Grabbing the pills, I shrieked, “Are you saying this is what killed my baby?” I felt dizzy, flooded with hatred for Lobetto, for his mother, for myself for not guarding against their gifts.
“No,” Lobetto's mother snapped. “That's not what I'm saying.” As she held the flap open she paused, trying to gentle her tongue. “Sometimes these things happen for no reason. It really is for the best.”
“It was you!” I screamed. “It was you!” over and over until the words became meaningless and I no longer knew if I believed them myself. When I couldn't squeeze any more sound from my throat, I wrapped my arms around my belly, protecting the child that was no longer there.
11
Immersed in the dark and dank of Lobetto's tent, I felt close to my child. In my half-sleep, I could almost imagine her in there with me—twins in the womb rather than mother and child. Off and on I slept, for days and weeks, unsure of the boundaries of time, space, self. In that dimness, I felt I could call her back into my body.
When Lobetto tried to crawl into the tent, I ignored him and lay still, afraid that any movement, any acknowledgment of the outside world would threaten my concentration, breaking my link with the baby. But when Lobetto touched my feet, I kicked him away, hating his intrusion and his betrayal. And each time he spoke, he killed my child all over again.
“Get up,” he'd growl. “Get out. Get back to work.” And I could feel the baby's quick skitter away from me.
“Shut up,” I'd howl, lashing out with tongue and feet. “You're scaring her away.”
Jumping back from my kicks, he said, “Losing that baby must have scrambled your brain. My mother said you might feel strange for a while.”
I lunged at him. “I will kill your mother,” I snarled. “You tell her I'm going to kill her. And then I'm going to kill you.”
“Fuck,” Lobetto said, backing away. “You are messed up.” Later I discovered that Lobetto found some job for his mother on Cheju Island. He was worried enough about my threats that he settled for only a portion of his usual cut in order to get her out of the apartment.
With each of his visits, I could feel the baby shrivel into herself, becoming a black dot that would disappear if I blinked. It took a lot of concentration to coax her to emerge again.
I was coaxing my child back to life, nudging the nub of her body to sprout legs and arms, fingers and toes when Lobetto threw back the covers of the tent and said, “She's in there!”
The light shattered my child's body and I squeezed my eyes closed against the shock of light and pain. “Get the fuck away,” I said, and was surprised to taste the salt of my own tears. I turned my face into the mattress.
“Move, Lobetto,” I heard Sookie scold, her voice loud and grating. “Phew, it stinks in here.”
“I'm going,” Lobetto grumbled.
“Take her with you,” I yelled into the mattress, refusing to flip over to face Sookie.
“Whah, whah, whah,” Sookie blabbed. “I can't understand a word you're saying.
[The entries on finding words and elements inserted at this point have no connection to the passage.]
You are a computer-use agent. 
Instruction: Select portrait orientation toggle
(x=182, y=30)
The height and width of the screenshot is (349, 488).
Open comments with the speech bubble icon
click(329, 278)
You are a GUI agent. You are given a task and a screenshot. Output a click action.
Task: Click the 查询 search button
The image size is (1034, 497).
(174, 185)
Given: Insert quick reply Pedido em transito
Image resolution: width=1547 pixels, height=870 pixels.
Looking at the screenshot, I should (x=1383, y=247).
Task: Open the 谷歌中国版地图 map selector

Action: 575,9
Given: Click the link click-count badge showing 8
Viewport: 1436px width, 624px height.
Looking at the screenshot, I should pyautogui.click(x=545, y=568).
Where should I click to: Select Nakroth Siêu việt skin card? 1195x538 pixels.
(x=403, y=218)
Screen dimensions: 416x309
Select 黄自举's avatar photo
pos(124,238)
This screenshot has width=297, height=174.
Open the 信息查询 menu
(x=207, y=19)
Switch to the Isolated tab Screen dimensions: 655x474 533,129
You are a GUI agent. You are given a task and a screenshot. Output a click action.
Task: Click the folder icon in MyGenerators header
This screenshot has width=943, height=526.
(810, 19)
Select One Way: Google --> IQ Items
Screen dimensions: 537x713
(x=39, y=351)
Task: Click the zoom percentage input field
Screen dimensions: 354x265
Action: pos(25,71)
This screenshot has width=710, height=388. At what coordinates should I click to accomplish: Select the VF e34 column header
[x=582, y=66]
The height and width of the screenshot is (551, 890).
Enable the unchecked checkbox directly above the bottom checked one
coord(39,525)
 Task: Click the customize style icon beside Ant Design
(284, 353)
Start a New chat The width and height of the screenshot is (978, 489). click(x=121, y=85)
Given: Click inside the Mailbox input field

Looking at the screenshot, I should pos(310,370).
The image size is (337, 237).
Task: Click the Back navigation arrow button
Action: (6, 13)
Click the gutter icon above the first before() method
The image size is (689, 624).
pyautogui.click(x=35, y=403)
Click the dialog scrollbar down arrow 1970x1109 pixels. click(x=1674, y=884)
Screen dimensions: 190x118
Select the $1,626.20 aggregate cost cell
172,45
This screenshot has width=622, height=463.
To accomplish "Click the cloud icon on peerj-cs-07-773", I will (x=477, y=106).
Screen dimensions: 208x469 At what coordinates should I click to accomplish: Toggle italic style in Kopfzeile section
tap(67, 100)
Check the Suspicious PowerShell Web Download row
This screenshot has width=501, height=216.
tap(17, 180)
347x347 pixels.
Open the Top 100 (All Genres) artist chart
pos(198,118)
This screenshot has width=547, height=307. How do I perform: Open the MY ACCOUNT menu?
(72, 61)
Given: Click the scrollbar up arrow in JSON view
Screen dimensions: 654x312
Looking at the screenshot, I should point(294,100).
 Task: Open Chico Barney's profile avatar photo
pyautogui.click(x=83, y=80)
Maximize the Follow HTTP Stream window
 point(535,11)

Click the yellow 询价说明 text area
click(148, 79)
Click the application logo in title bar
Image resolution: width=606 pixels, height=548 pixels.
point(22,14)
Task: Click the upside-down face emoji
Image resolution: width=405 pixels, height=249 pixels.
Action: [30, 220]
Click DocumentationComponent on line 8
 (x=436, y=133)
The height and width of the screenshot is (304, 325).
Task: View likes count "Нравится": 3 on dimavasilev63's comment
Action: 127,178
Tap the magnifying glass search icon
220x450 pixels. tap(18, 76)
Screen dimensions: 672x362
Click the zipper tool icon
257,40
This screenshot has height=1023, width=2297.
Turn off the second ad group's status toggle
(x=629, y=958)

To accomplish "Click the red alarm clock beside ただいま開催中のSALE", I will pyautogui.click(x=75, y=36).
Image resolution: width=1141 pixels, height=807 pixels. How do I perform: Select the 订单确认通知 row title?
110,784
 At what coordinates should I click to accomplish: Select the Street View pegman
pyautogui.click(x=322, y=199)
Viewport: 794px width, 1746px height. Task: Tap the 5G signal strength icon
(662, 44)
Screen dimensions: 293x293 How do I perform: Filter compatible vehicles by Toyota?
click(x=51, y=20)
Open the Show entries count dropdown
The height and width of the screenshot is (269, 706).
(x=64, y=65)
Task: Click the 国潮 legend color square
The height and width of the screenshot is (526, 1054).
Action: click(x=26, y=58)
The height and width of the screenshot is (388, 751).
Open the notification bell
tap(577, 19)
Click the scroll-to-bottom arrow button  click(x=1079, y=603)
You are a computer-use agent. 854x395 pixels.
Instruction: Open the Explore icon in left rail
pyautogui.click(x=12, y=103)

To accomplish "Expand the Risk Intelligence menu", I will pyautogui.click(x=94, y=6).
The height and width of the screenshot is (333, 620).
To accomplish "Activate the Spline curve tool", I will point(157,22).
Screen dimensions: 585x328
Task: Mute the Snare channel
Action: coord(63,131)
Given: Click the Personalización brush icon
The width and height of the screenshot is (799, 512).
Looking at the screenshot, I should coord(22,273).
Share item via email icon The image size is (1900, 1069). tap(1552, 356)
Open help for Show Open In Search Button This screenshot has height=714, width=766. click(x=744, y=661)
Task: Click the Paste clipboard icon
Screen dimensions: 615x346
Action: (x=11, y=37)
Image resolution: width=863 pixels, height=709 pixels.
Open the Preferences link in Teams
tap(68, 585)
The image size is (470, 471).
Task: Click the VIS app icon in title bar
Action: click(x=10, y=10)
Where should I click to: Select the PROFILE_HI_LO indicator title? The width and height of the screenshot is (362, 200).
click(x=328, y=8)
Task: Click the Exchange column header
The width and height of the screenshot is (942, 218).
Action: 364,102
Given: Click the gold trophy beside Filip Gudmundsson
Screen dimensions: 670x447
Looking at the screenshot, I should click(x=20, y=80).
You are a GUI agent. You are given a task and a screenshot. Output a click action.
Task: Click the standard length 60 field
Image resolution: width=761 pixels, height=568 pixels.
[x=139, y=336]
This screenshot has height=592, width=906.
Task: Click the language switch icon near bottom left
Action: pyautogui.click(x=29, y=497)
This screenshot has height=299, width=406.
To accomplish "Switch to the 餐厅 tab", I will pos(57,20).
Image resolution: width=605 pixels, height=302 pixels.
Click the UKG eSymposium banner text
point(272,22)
At least sit up so I can see you.”
“No,” I mumbled, my mouth tasting the cotton beneath me.
Sookie knocked on my head. “Where is Hyun Jin? Hyun Jin, are you in there? Hi, hi! I'm back from Monkey House hell!”
I wanted to sleep. I could feel the baby hovering at the edge of that dark unconscious. I held my breath, hoping Sookie would give up and go away.
She didn't. Instead she jumped on my back, smashing the air out of my body.
“Great, you're back,” I said, coughing.
“I brought you a present,” she sang. Something thumped onto the mattress next to my ear.